31 marzo 2011 00:00

Il Portogallo è finito in prima pagina per le proteste contro i tagli alla spesa pubblica e i declassamenti da parte delle agenzie internazionali. Chi segue più attentamente le vicende del paese teme che i tagli annunziati vadano a colpire anche la scuola portoghese e, si pensa, alcuni dei meccanismi più delicati di innovazione dell’insegnamento che il paese ha messo in atto dai primi anni duemila.

Questi meccanismi hanno prodotto tra l’altro i risultati d’insieme registrati dall’ultima indagine Pisa su competenze linguistiche e matematiche dei quindicenni: la scuola portoghese ha scalato molti posti nella classifica dei paesi Ocse e ne ha raggiunto la media. Ma meritano attenzione i dettagli di questo progresso.

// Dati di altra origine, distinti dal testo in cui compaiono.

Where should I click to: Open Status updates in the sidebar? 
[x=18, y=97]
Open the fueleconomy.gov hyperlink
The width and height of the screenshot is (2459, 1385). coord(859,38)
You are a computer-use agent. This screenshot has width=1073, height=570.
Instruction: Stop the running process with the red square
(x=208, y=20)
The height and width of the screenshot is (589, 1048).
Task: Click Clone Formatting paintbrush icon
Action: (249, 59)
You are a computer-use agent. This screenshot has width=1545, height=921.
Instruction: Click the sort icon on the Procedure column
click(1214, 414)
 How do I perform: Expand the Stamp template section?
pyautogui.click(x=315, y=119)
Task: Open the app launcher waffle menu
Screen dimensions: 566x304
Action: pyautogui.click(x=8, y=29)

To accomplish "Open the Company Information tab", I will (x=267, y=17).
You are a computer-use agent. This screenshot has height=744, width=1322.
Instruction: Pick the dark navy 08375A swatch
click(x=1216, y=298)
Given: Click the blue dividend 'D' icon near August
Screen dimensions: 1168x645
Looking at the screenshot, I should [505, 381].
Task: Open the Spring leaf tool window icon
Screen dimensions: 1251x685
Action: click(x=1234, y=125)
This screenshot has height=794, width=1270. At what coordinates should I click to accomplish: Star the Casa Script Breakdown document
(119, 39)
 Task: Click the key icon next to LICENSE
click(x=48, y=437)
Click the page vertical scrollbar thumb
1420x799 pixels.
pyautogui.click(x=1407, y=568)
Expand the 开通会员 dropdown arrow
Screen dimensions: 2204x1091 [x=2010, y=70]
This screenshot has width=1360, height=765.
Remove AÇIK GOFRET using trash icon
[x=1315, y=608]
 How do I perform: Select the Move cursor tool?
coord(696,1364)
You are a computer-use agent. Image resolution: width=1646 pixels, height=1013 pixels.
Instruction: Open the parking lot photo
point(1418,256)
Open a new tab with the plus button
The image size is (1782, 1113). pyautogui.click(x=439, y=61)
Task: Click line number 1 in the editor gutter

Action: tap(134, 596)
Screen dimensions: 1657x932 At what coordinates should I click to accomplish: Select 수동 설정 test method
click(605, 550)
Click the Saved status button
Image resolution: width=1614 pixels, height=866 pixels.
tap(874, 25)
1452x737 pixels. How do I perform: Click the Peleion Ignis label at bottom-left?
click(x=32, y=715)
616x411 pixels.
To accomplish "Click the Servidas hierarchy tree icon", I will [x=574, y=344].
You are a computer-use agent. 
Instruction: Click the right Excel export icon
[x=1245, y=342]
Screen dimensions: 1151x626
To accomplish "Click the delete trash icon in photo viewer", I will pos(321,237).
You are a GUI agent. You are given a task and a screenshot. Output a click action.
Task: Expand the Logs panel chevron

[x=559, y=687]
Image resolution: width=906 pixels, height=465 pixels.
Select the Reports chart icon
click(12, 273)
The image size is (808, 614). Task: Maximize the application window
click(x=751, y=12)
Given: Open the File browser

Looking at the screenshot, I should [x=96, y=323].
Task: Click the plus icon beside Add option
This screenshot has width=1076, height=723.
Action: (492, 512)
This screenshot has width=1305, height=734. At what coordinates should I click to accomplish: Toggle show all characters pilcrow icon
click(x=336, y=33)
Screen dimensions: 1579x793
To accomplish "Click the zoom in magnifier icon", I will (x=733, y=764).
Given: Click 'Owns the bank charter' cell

Le politiche scolastiche, evitando grandi ristrutturazioni, con continuità e coerenza hanno badato ai particolari. È stata potenziata la scuola preelementare, le tecnologie sono state introdotte nelle aule, la scuola ha badato agli apprendimenti di competenze incidendo sulla formazione degli insegnanti. I test di verifica degli apprendimenti da giudizio finale sono diventati pratica abituale in corso d’anno e i loro risultati hanno portato gli insegnanti a capire e correggere i punti deboli dei loro allievi, ma anche, guarda un po’, del loro modo di insegnare.

Guardare ai più deboli ha portato la scuola a ridurre le distanze tra i meno e i più bravi, e a portare al minimo gli effetti scolastici della provenienza da ceti svantaggiati e dall’immigrazione.